(DATA SHOWN)

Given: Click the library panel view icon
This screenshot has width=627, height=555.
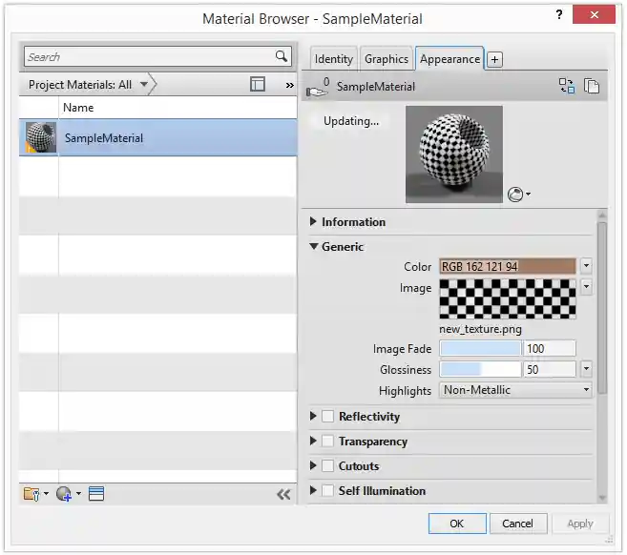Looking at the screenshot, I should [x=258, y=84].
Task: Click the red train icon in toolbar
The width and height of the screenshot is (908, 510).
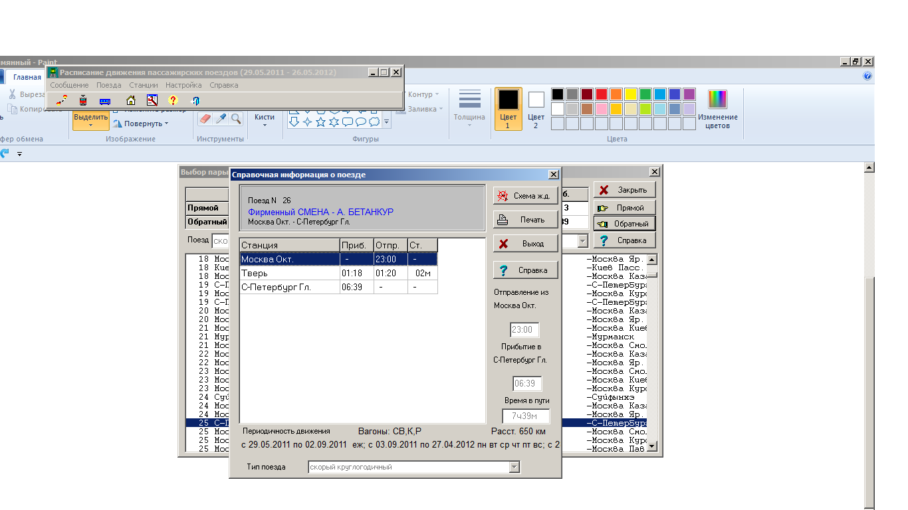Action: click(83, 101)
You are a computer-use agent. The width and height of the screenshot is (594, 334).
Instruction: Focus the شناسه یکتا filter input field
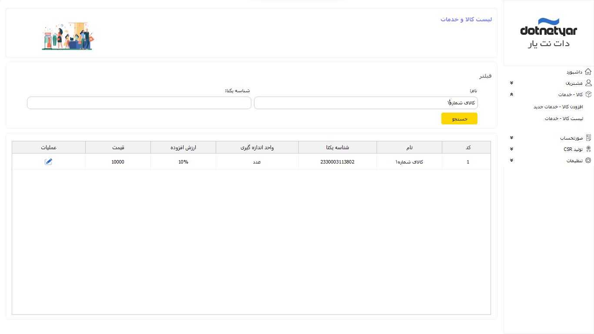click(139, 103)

(End DATA SHOWN)
(DATA SHOWN)

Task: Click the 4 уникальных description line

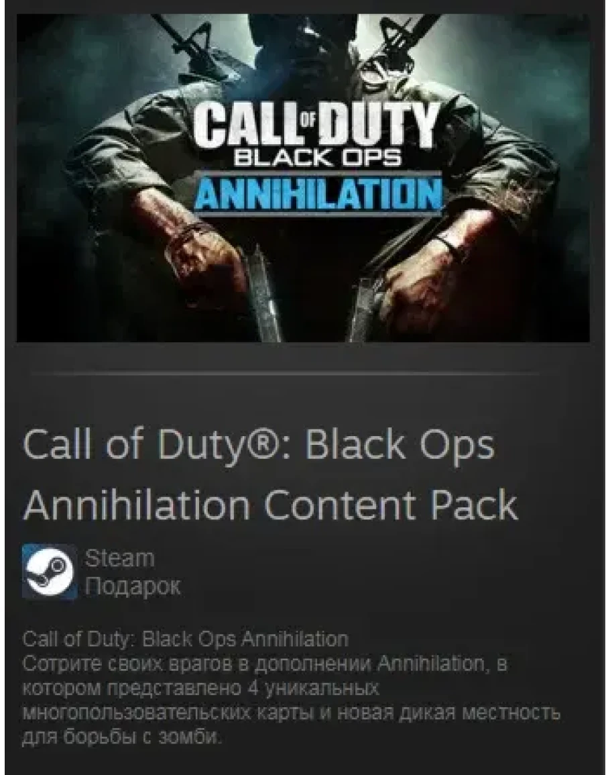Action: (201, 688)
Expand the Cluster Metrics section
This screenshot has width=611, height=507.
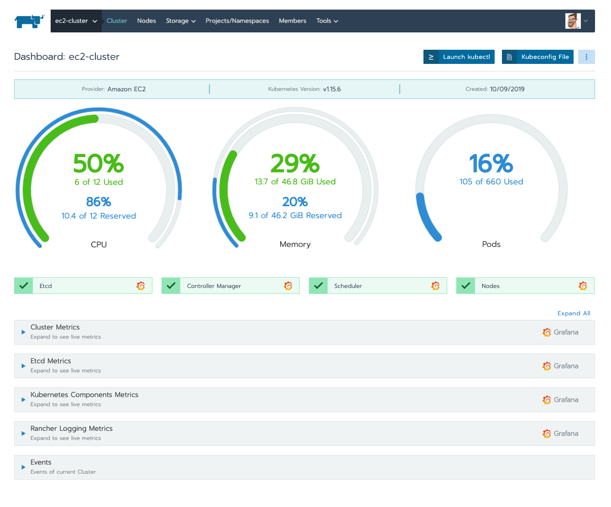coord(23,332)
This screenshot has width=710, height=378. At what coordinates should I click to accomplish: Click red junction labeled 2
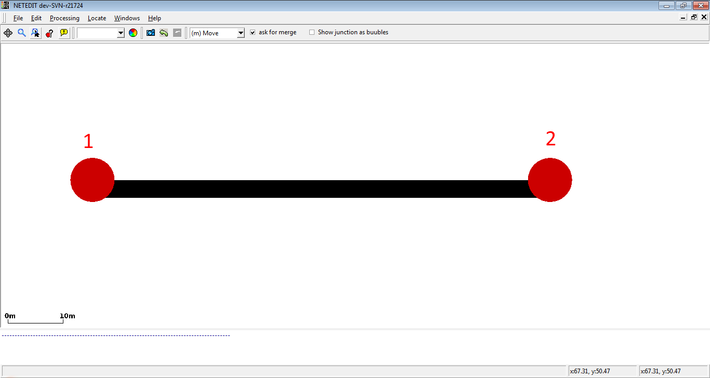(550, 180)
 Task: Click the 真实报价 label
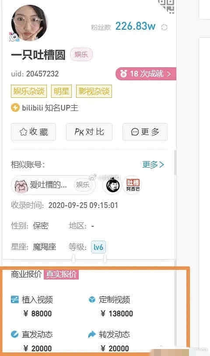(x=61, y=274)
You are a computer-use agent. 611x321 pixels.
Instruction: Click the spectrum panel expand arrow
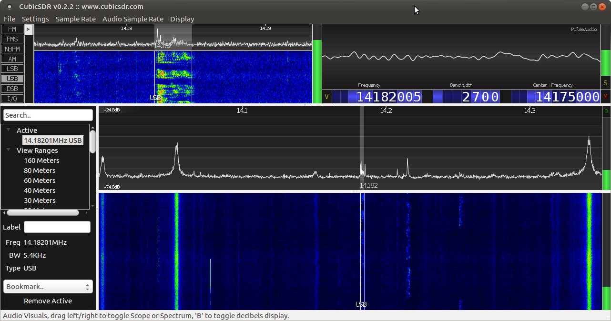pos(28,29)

(End DATA SHOWN)

→ WHAT NEEDS TO BE DONE
Copy out every line in the records where the word "icon" is found.

→ EXPECTED OUTPUT
Given: Click the library panel view icon
Task: Click the red train icon in toolbar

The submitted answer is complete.